Nigerian sexual violence and mental health activist

Hauwa Ojeifo (born 1992) popularly known as "The Voice of Mental Health" is a Nigerian sexual violence and mental health activist. She is the first person in Nigeria with a mental health condition to speak out in the Nigerian parliament about mental health rights and the first Nigerian female to have received a Queen's Young Leader Award for her work. She is the founder of She Writes Woman, a nonprofit organization working to give mental health a voice in Nigeria.

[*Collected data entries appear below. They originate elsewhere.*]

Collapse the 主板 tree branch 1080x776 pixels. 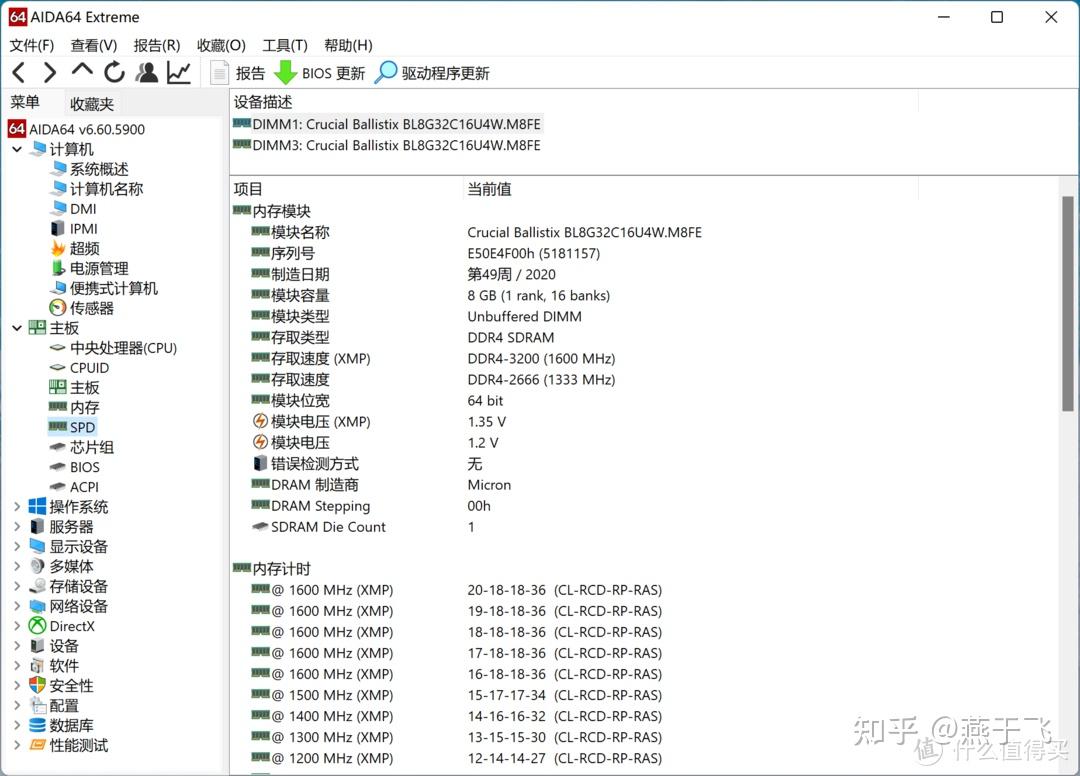16,327
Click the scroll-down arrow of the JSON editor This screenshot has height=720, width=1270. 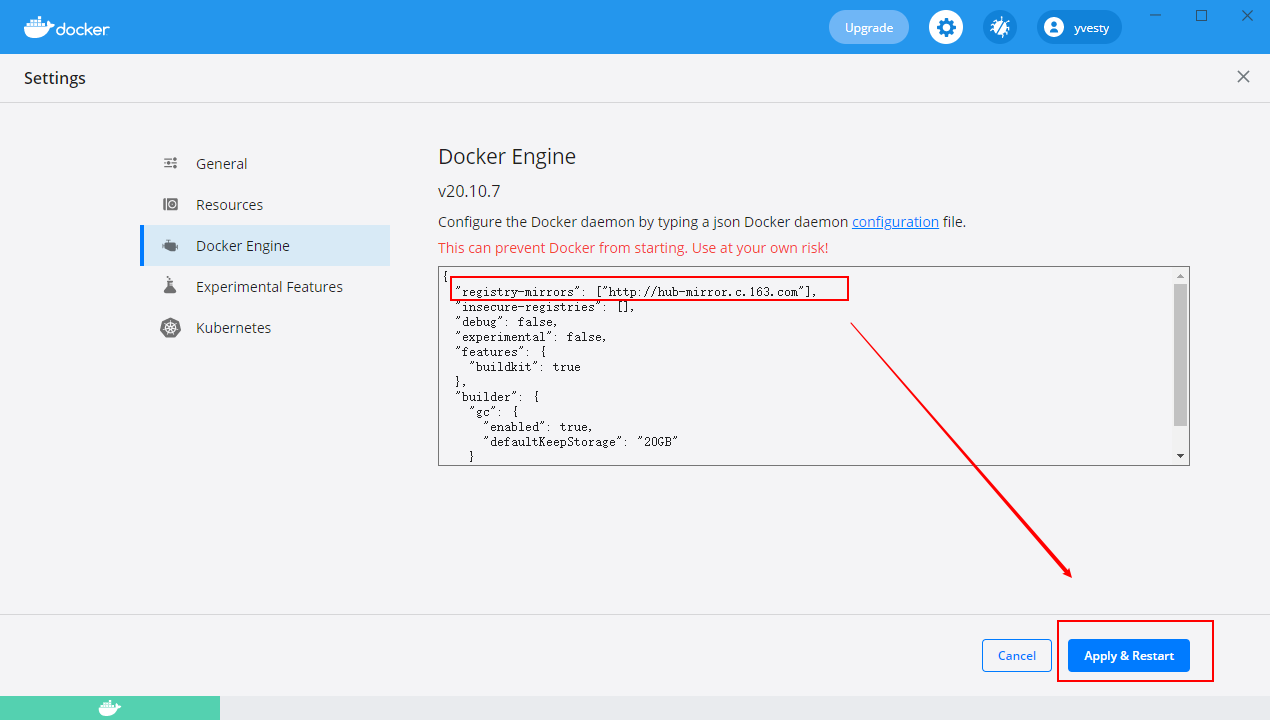[x=1180, y=456]
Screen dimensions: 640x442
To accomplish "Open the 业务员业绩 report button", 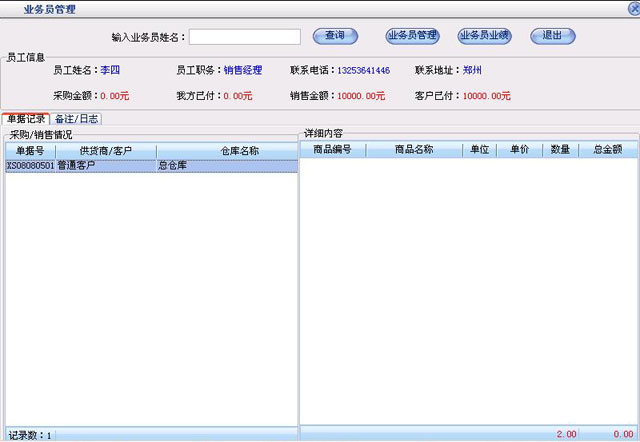I will pyautogui.click(x=485, y=36).
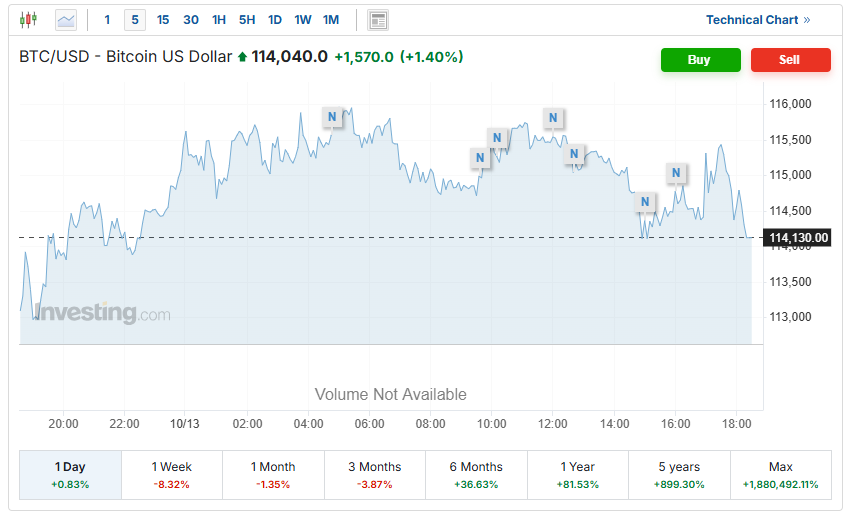This screenshot has height=528, width=851.
Task: Set the chart interval to 1 minute
Action: pos(107,20)
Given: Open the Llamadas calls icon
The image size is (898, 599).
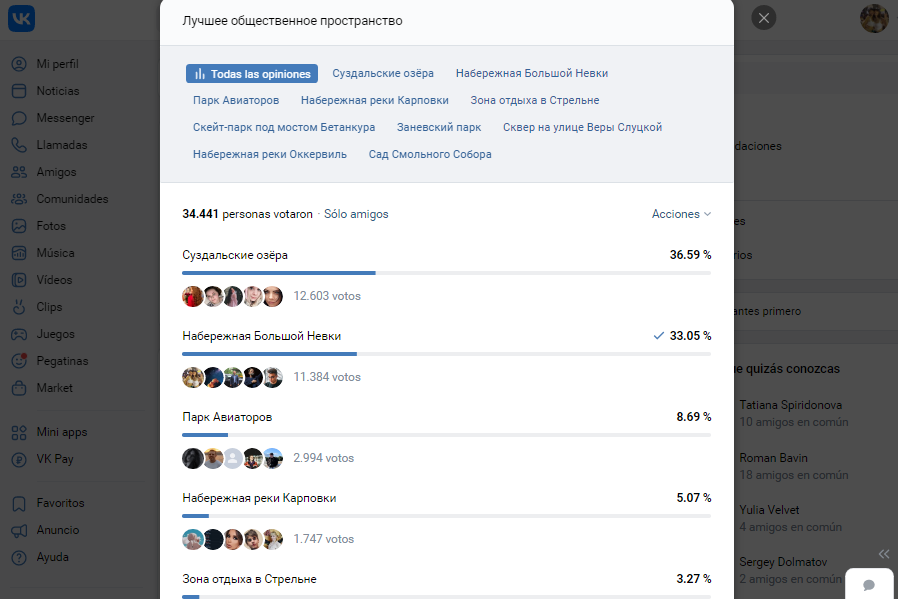Looking at the screenshot, I should pyautogui.click(x=19, y=145).
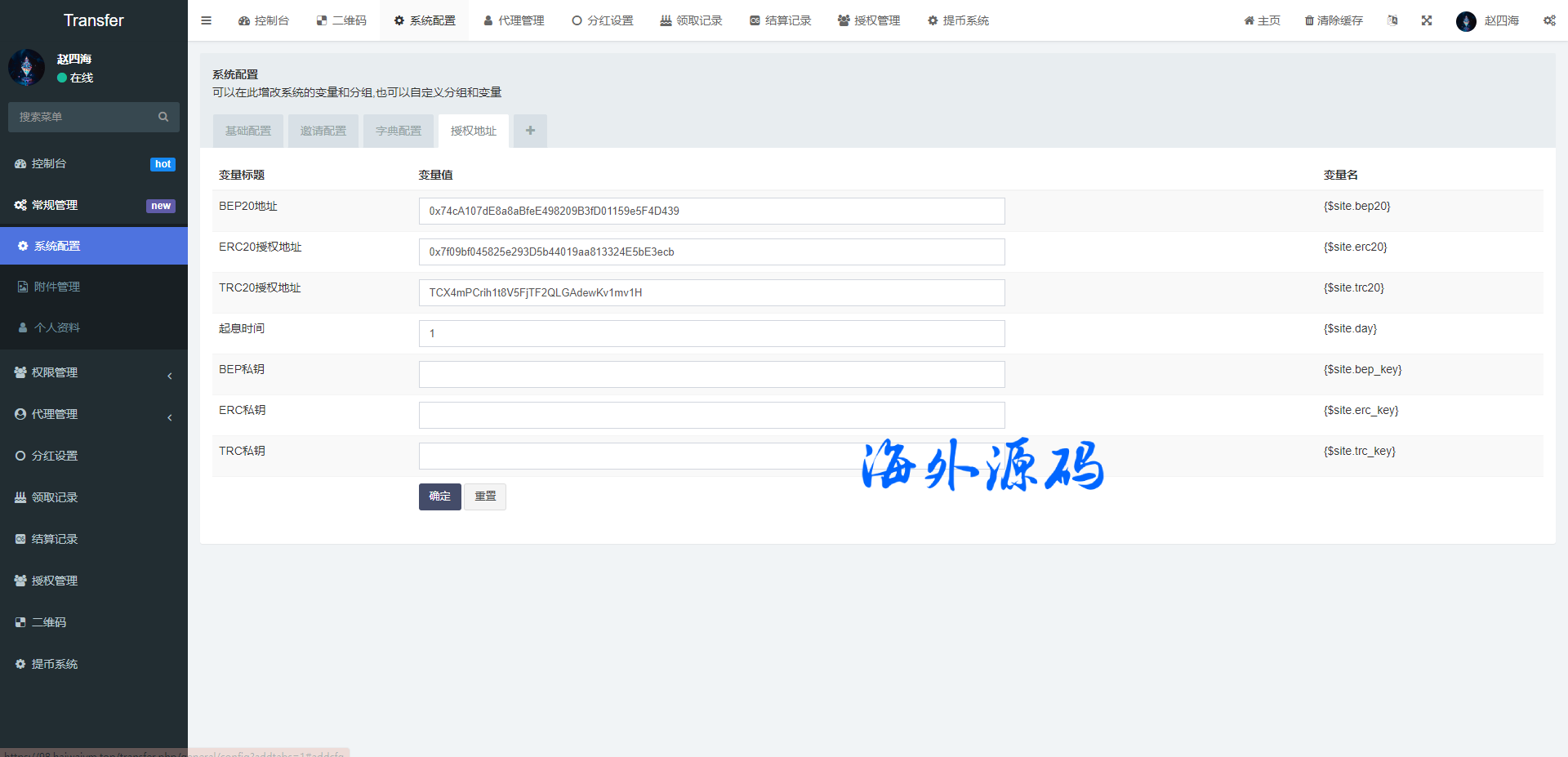Click the search magnifier icon in sidebar
The image size is (1568, 757).
tap(163, 117)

== Early life and education ==
Ojeifo attended the University of Reading in England where she acquired a Master of Science degree in Investment Banking and Islamic Finance.

== Career ==
Hauwa Ojeifo struggled with mood swings and trauma from sexual and emotional abuse, which affected her life after she was raped at the age of 21. In February 2016, doctors diagnosed⁣⁣ her with bipolar and post traumatic stress disorder with mild psychosis, and she attempted suicide. She sought help from a psychiatrist and started a blog to share her story and help others. She also founded She Writes Woman. Through her foundation, she provides support to sexual abuse victims and people in West Africa who need mental health care.

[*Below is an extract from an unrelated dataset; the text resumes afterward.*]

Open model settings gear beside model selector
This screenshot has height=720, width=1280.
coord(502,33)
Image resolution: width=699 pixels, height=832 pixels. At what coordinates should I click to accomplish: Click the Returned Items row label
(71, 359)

In February 2020, Hauwa Ojeifo made history by being the first person with a mental health condition to speak before the National Assembly Committee on Health, helping to push for a mental health bill.

== Awards and achievements ==
Aside receiving a Queen's Young Leader Award for her work in 2018, Ojeifo has won several other awards including the following:

- In 2017, Ojeifo was honoured as the Possibilities Woman 2017 by IWOW
- She was also selected as an honouree of the AstraZeneca Young Health Programme scholarship to the One Young World summit in The Hague, Netherlands
- In 2018, she was awarded the MTV EMA Generation Change Award in Bilbao, Spain.
- In 2019, She became an Obama Foundation Leader.